Reputation: 1037
I have an XML file, which I wanted to convert to a dictionary. I have tried to write the following code but the output is not as expected. I have the following XML file named core-site.xml:
<configuration>
<property>
<name>hadoop.tmp.dir</name>
<value>/home/hdfs/tmp</value>
<description>Temporary Directory.</description>
</property>
<property>
<name>fs.defaultFS</name>
<value>hdfs://192.XXX.X.XXX:XXXX</value>
<description>Use HDFS as file storage engine</description>
</property>
</configuration>
The code that I wrote is:
import xml.etree.cElementTree
import xml.etree.ElementTree as ET
import warnings
warnings.filterwarnings("ignore")
class XmlListConfig(list):
def __init__(self, aList):
for element in aList:
if element:
# treat like dict
if len(element) == 1 or element[0].tag != element[1].tag:
self.append(XmlDictConfig(element))
# treat like list
elif element[0].tag == element[1].tag:
self.append(XmlListConfig(element))
elif element.text:
text = element.text.strip()
if text:
self.append(text)
class XmlDictConfig(dict):
def __init__(self, parent_element):
if parent_element.items():
self.update(dict(parent_element.items()))
for element in parent_element:
if element:
# treat like dict - we assume that if the first two tags
# in a series are different, then they are all different.

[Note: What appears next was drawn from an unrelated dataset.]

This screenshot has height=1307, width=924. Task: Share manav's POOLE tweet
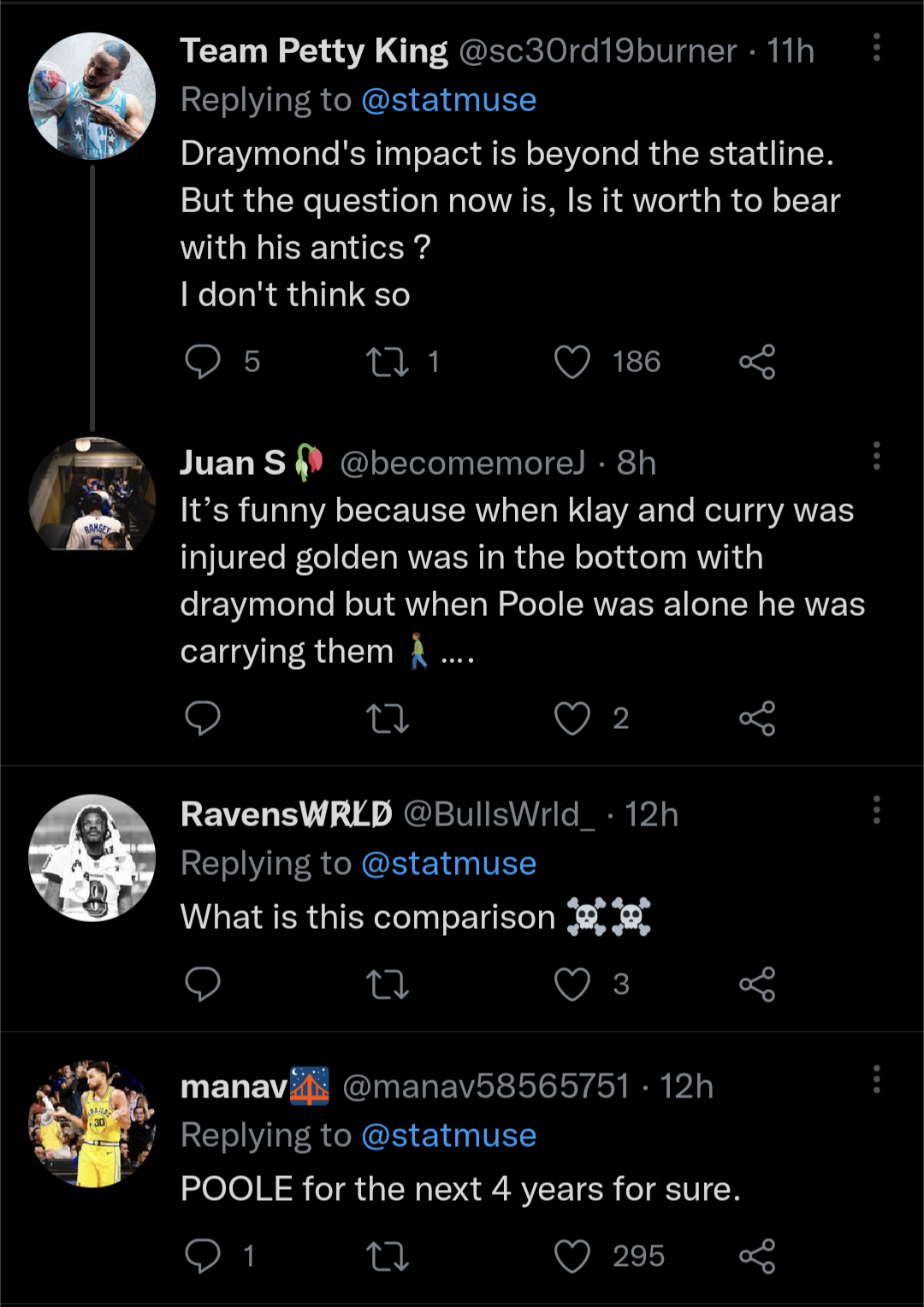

if len(element) == 1 or element[0].tag != element[1].tag:
aDict = XmlDictConfig(element)
# treat like list - we assume that if the first two tags
# in a series are the same, then the rest are the same.
else:
# here, we put the list in dictionary; the key is the
# tag name the list elements all share in common, and
# the value is the list itself
aDict = {element[0].tag: XmlListConfig(element)}
# if the tag has attributes, add those to the dict
if element.items():
aDict.update(dict(element.items()))
self.update({element.tag: aDict})
# this assumes that if you've got an attribute in a tag,
# you won't be having any text. This may or may not be a
# good idea -- time will tell. It works for the way we are
# currently doing XML configuration files...
elif element.items():
self.update({element.tag: dict(element.items())})
# finally, if there are no child tags and no attributes, extract
# the text
else:
self.update({element.tag: element.text})
tree = ET.parse('core-site.xml')
root = tree.getroot()
xmldict = XmlDictConfig(root)
print xmldict
This is the output that I am getting:
{
'property':
{
'name': 'fs.defaultFS',
'value': 'hdfs://192.X.X.X:XXXX',
'description': 'Use HDFS as file storage engine'
}
}
Why isn't the first property tag being shown? It only shows the data in the last property tag.
Upvotes: 0
Views: 448
Reputation: 3725
Since you are using a dict
, the second element with the same key property replaces the first element previously recorded in the dict
.
You have to use a different data structure, a list
of dict
for instance.
Upvotes: 2